There are actors whose name serves as a subgenre; you hear that they’re involved and generally you will have a good idea of what you’re in for, and in the case of Nicolas “NOT-THE-BEES-DEAR-GOD-NOT-THE-BEES” Cage, you’re prepared for a crazy good time and Brian Taylor’s Mom and Dad is no exception. In it, a strange event is occurring, suddenly parents are attempting to murder their own children. In the midst of the chaos Carly (Anne Winters) and her little brother Josh (Zackary Arthur) attempt to stay alive whilst under siege in their home from their own parents Kendall (Selma Blair) and Brent (Nicolas Cage).

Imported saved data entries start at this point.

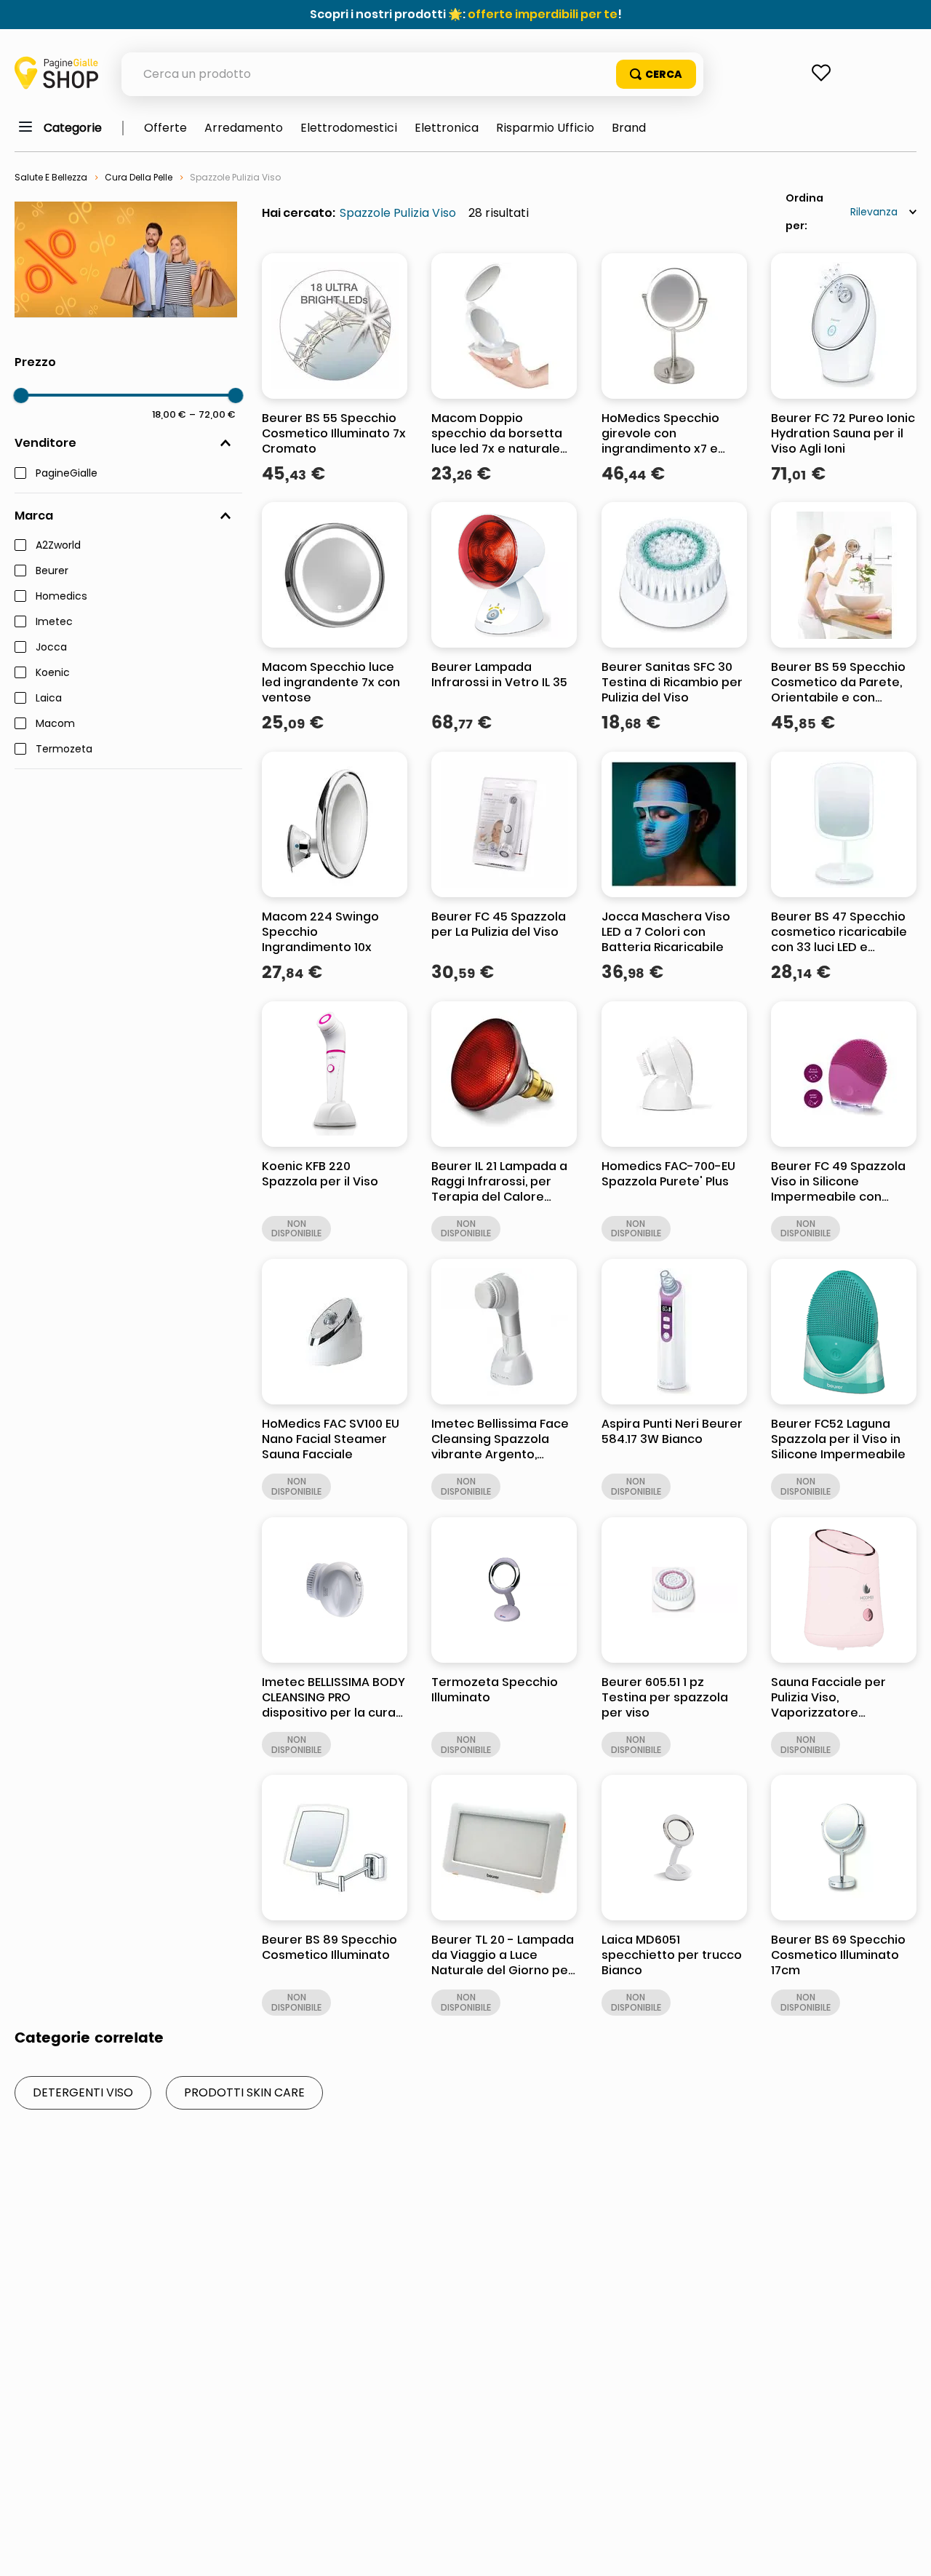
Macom (55, 724)
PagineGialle (66, 473)
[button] (128, 443)
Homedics (61, 596)
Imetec (54, 622)
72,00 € (212, 414)
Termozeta (64, 749)
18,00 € (169, 414)
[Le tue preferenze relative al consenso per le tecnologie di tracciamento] (905, 2550)
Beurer (52, 571)
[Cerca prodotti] (656, 74)
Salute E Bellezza (51, 177)
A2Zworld (58, 545)
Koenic (53, 673)
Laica (49, 698)
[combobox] (412, 74)
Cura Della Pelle (138, 177)
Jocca (51, 647)
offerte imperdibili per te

Sometimes you just need a good old-fashioned breakdown of society, full of ridiculous violence to tear down the frankly already rather unsettling American suburbia. The film opens with these oddly 70s-esque opening credits; half sitcom, half exploitation film, and really that is in many ways what Mom and Dad is; a Grindhouse movie throwback but one that doesn’t need to constantly add over-the-top visual flourishes to remind you that’s what it is (unlike that 2007 double-feature I could mention). The scenes of parent on child violence, which the movie wastes very little time in getting to, are horrible but the film never dwells on the gory details more than required and does leave some things more implied, all the more terrible for it. It’s just the right level of outrageous. However, a certain scene set in a maternity ward may mean that you will never be able to listen to Roxette’s ‘It Must Have Been Love’ in quite the same way ever again.
As for the man of the hour (and twenty-three minutes), this is a level even beyond what we have seen from Nicolas Cage before in terms of being crazy and it is so much fun to watch. The film doesn’t even try to present him as an average everyman, already a simmering pot of middle aged frustration and wackiness from the get-go and it works, particularly because you’ve got Selma Blair there to handle the more dramatic emotional beats of the movie. Although don’t let that make you think that she doesn’t have her great unhinged moments as well, and when she and Cage are onscreen together it’s a perfect storm of madness, as they trade playful bickering whilst discussing the best way to kill their offspring. Said kids really sell the danger in what is almost a reverse home invasion as they try to avoid their parents. Newcomer Robert Cunningham as Carly’s boyfriend Damon, particularly, has good presence and makes for a minor standout. Then, just when you think the movie has run out of ideas, the grandparents arrive and it ups the stakes even more.
The ending is a little abrupt and may leave some unsatisfied, but this isn’t a movie designed to give you answers. It is here to be as off the wall as possible and it does that in spades. Mom and Dad is a thrill ride from start to finish, so just sit back and enjoy the mayhem.